As the years progress, my stride has shortened, my maximum heart rate has declined, soft tissue injuries have begun to mount up. Overuse arrives more frequently, initially a rolled ankle, then a foot tendon, then a sprained knee, all within a years’ time. I could take a week or two off, but I will not do that (after 21 years of running each day), and so I have reluctantly cut my mileage back, though never quite enough. Now it is a glute / hamstring / nerve issue, who really knows for sure. And so, the hill steepens a bit more. Now I must also guard against slow training runs, day upon day, because running fast seems to hurt.
But I do not mind, I can still compete against my current self. Pace is a constant companion. Though only to a degree of comparison. There is some beauty in a hard morning of exertion, pushing myself harder or simply enjoying the effort of the day. It is glorious in the moment; hold on to that.
As the author George Sheehan once wrote, “It is very hard in the beginning to understand that the whole idea is not to beat the other runners. Eventually you learn that the competition is
against the little voice inside you that wants you to quit.”
And: “Why do I run? We know that the effects of training are temporary. I cannot put fitness in the bank.

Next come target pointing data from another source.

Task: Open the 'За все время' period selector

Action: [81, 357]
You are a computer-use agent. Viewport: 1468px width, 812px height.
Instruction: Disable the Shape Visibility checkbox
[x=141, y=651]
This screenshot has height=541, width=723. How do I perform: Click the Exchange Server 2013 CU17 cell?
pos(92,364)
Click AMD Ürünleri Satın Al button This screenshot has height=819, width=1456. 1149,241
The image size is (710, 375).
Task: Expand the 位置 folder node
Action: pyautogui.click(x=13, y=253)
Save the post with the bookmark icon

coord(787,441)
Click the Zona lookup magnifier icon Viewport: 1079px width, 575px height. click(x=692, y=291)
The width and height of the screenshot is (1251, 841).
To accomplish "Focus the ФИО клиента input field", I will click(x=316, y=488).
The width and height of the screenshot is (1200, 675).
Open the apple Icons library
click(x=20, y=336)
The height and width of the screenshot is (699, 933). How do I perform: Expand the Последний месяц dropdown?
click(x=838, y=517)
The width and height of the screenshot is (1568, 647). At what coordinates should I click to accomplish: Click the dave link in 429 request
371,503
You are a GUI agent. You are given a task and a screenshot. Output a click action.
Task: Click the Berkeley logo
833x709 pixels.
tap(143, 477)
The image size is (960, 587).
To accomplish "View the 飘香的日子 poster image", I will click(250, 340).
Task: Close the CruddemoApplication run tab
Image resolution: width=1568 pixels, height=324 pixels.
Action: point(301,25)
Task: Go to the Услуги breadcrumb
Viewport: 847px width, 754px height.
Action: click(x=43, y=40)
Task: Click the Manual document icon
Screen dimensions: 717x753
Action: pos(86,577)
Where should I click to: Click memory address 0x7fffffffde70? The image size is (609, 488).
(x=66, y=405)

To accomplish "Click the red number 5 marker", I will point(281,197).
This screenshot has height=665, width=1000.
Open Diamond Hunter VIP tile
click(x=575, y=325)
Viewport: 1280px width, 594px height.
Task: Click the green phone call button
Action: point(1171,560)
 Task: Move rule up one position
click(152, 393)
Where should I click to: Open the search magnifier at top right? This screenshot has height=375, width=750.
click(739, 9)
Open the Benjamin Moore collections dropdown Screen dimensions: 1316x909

If inactive, I will detrain in even less time than it took me to get in shape. And since my entire persona is influenced by my running program, I must be constantly in training. …Running has made this new me. Taken the raw material and honed it and delivered it back ready to do the work of a human being. I run so I do not lose the me I was yesterday and the me I might become tomorrow.” …..“I am a lonely figure when I run the roads. People wonder how far I have come, how far I have to go. They see me alone and friendless on a journey that has no visible beginning or end. I appear isolated and vulnerable, a homeless creature. It is all they can do to keep from stopping the car and asking if they can take me wherever I’m going.
Wise words to run by, and quoting myself: “Some days are better than others, but every day is a good day to run…”
…………….
*Training results in an increase in the efficiency of oxygen transport within the body. By lowering the resting heart rate (HR), and the HR at sub maximal loads, the heart pumps more blood with every heartbeat. This, in addition to other physiological changes, increases the oxygen extraction capability. This is the textbook description, but in you can feel the effects in everyday life.